1910 Delaware Federal Census

Saunders, Absolum head m 55 married once   born DE, parents born DE
Saunders, Mary wife f 34 married twice 5 children 3 living born DE, parents born DE
Carney, Tallman C. step-son m 41 married   born DE, parents born DE

Is 'Tallman' a misspelling of Tilghman?



Clem Carney, Story Teller

From C.A. Weslager, "Delaware's Forgotten Folk," pp. 153-155:


Clem is speaking. His worn hat is pushed back on his head and ringlets of gray hair tumble over his forehead. His remarks are addressed to Nate as though the two were standing there alone. Not once does he look up at his audience, although he knows that they are eagerly listening and enjoying every word.

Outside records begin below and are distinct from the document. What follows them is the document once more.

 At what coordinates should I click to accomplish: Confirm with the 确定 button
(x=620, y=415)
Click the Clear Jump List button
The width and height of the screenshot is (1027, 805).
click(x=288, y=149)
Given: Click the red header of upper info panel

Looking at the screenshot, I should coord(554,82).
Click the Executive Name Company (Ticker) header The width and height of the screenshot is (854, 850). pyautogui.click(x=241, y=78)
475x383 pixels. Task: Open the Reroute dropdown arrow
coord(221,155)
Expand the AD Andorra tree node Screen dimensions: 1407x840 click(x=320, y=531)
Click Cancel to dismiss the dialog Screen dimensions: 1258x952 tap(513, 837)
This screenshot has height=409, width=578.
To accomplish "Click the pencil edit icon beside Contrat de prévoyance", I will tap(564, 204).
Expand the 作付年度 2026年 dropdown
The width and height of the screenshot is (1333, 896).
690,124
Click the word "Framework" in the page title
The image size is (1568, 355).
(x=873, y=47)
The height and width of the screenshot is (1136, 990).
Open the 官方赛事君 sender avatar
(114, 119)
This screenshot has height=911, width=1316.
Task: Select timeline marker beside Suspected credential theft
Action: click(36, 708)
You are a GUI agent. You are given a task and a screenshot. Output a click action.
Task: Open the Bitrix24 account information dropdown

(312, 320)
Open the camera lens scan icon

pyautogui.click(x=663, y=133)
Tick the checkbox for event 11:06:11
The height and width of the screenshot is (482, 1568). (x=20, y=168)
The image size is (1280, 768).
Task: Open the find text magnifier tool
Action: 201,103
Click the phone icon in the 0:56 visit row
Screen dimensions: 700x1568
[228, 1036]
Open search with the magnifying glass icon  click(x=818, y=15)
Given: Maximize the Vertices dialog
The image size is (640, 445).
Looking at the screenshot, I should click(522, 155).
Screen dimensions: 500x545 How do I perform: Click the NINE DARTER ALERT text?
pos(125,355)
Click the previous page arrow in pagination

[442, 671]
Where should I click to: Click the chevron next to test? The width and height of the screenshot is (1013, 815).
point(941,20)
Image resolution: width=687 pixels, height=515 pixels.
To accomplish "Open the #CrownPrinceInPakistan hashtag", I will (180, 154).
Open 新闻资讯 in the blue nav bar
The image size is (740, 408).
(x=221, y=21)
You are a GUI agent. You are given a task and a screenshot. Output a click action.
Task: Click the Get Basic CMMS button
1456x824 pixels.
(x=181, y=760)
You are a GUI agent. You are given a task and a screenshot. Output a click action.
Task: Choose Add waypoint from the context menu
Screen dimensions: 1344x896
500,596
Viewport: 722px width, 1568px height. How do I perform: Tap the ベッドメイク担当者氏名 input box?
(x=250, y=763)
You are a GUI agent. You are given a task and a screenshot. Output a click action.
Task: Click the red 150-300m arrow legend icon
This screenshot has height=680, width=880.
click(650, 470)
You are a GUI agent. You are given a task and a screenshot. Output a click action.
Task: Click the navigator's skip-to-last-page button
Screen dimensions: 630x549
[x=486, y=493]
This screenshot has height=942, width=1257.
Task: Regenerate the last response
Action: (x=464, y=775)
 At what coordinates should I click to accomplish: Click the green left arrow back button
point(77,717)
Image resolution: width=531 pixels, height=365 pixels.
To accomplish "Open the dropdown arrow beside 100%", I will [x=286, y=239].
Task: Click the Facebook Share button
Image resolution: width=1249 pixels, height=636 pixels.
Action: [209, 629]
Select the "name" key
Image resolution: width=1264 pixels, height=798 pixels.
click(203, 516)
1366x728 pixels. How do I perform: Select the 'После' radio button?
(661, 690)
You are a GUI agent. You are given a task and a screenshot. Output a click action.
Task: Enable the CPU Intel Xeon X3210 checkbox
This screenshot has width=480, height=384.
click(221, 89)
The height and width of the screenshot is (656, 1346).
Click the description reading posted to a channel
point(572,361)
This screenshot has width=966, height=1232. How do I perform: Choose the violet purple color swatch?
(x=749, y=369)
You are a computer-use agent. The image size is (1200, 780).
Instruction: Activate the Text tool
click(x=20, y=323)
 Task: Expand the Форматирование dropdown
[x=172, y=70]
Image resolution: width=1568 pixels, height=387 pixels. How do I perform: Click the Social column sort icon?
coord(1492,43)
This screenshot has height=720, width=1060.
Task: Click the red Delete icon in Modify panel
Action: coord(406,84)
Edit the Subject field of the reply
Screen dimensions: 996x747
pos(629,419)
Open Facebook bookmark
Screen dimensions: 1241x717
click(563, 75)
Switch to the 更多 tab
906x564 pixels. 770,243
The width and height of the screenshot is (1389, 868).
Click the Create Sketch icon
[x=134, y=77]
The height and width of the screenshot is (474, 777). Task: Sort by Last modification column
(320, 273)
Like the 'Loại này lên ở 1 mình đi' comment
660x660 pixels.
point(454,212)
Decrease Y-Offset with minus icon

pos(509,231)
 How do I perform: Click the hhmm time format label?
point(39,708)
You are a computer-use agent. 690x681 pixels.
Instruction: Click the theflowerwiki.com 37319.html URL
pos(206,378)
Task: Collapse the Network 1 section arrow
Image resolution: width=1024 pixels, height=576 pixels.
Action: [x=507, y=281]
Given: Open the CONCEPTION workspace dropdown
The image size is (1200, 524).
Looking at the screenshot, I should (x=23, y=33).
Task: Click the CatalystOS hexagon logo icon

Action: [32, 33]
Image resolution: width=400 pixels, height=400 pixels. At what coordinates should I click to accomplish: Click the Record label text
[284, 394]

"Nate, you old son of a gun," Clem says with a twinkle in his eye, "I never knowed a bigger liar than you in all my live long days. Everybody knows that I got my faults, but I ain't never told a lie in my life and that's a particular." One of the men winks at another, for this is the signal that Clem is going to tell one of the tall stories for which he is famous. Some of the folks say that Clem reads them in joke books. Others say he makes them up out of his own head. His language is picturesque, and his words drawl out with a suggestion of southern pronunciation.

"I was up to Philly, last week," Clem continues in a slow, matter-of-fact tone, "and I made a visit to a sick feller. He's got a job washin' windows in one of them there big buildin's onto Market Street. He had a little accident, kind o' like, a few days before and is all fret up. He was washin' the windows on the highermost top floor of the buildin' and his belt broke in half and he fell all the way down to the street. Darned if that there buildin' wasn't so high that he had to stop fifteen minutes for dinner on the way down!"

Nate, a tall, Indian-looking man, spits out a sliver of the peach twig he is chewing. "Clem," he drawls, "I'm sure suprised to see you all keyed up about such a triflin' matter. So you think them buildin's in Philly is big. Well, sir, you should a been out to the Rocky Mountains with me and my missus last year." He pauses for a moment as if waiting to be challenged. He knows he has never been further west than Cambridge, Maryland, and his listeners know it, too.

Out there in the Rockies," he continues, "you hear more tell of highness than anywheres else m the world. One of the mountains is so high that they had to put the top on hinge. Yes sir, they had to hinge 'er back to let the sun rise up in the mornin' or else there'd a been no daylight."

It is Clem's turn next, and he sucks at his pipe for a minute before speaking. "Talkin' bout sunshine, Nate," he says, "when I was a boy we had a flock of mosquitoes out at Moore's Corner so thick that they blotted out the sun entire. My father used to shake me up early in the mornin' to get my gun just like as If we was goin' gunnin'. Then I'd go out into the yard and shoot holes in the flock of mosquitoes so the sun could shine through. If I hadn't done it, the crops couldn't a growed and we would all starved to death."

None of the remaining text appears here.